Au delà de leurs qualités intrinsèques, ces compositions font étinceler une créativité qui, à l’époque, battait son plein. Alain Ricar la crédite d’un I like Sex qui mêle les voix, l’une féminine et sucrée, l’autre masculine et plus enhardie. Il a des airs de B.O., se veut audacieux mais aussi racé. C’est peut-être bien, pour le coup, ce qui qualifie le mieux ce Volume 4 qui valide d’ores et déjà la recherche instiguée par Born Bad. Laquelle, au son de Paul Dupret et son Je t’aime trop, vire bourru, rock et, comme de coutume, bien mis. La découverte est notable, il est rare qu’un titre déçoive ou suscite l’ennui. Richard Hertel joue Patatras Hola, un brin exotique. Sur Wizzz! et je l’avoue sans honte, je ne connais personne. Mais j’aime tout le monde et le plaisir de la trouvaille l’emporte sur toute autre forme de ressenti. Liberatore, sur Vedette Internationale, use du cuivre et fait étalage, textuellement, de prétentions artistiques hautes en couleurs. Alain Serco, avec Kiki, lui donne suite façon folk-chanson animé, aux sons imaginatifs et dépaysants.

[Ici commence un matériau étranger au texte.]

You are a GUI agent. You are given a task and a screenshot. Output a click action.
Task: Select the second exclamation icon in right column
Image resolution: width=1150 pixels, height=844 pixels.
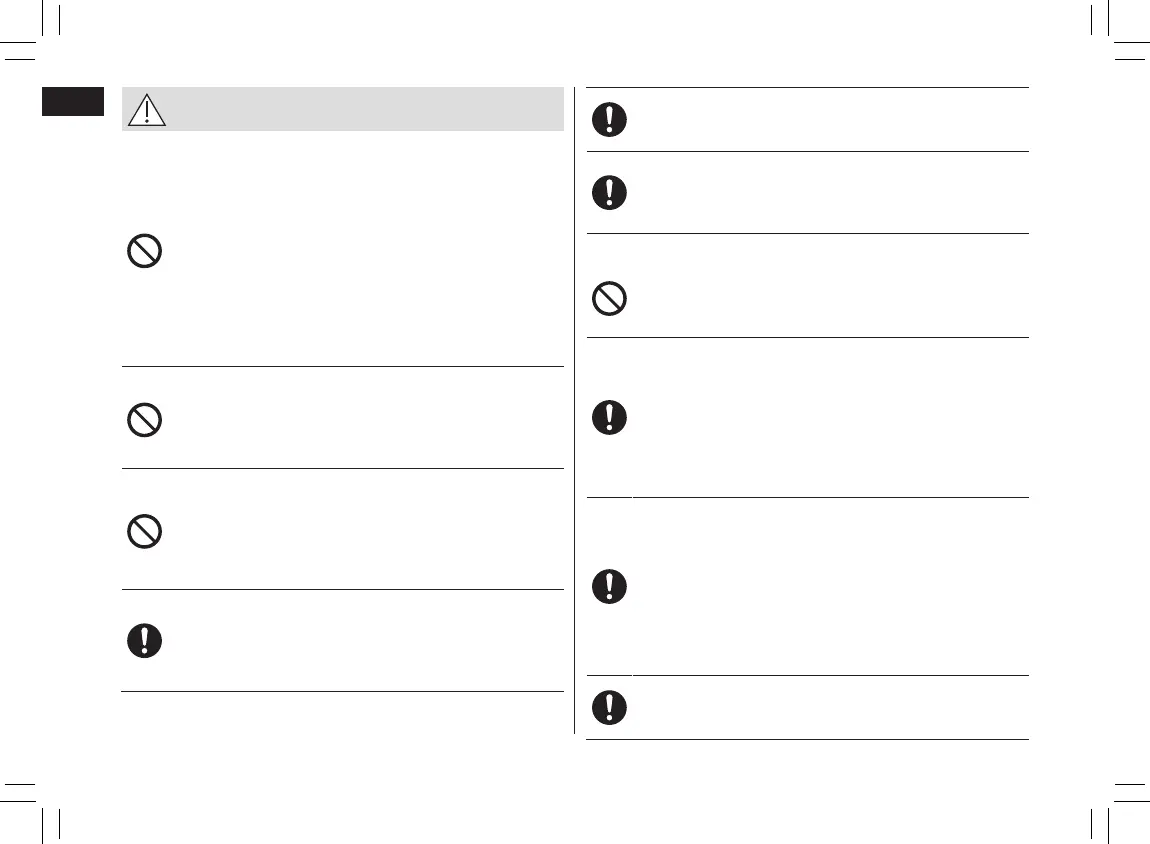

Quelques effluves à l’ancienne plus loin, Gérard Gray nous présente Le poisson vert. Psych-pop, la chanson maintient un intérêt optimal. Ses sonorités, comme à l’habitude sur la rondelle, se montrent ingénieuses. On se rend alors compte que depuis, peu de choses ont été inventées. Tout ou presque, à l’époque, était déjà là, en l’état. François Faray chante Le grand méchant loup, entre guitares acidulées et vocaux où des rires de dame trouvent place. A chaque morceau, son lot de petits détails décisifs; à l’ensemble, une valeur qui de ce fait demeure optimale. Patrice Lamy lui lègue un Laisse moi me dire que je t’aime PART1 léger mais alerte, groovy, mis en exergue par une voix féminine doucereuse et des vagues jazz remuantes. Sur le plan stylistique, French Psychorama 1966/1974 fait preuve…de style.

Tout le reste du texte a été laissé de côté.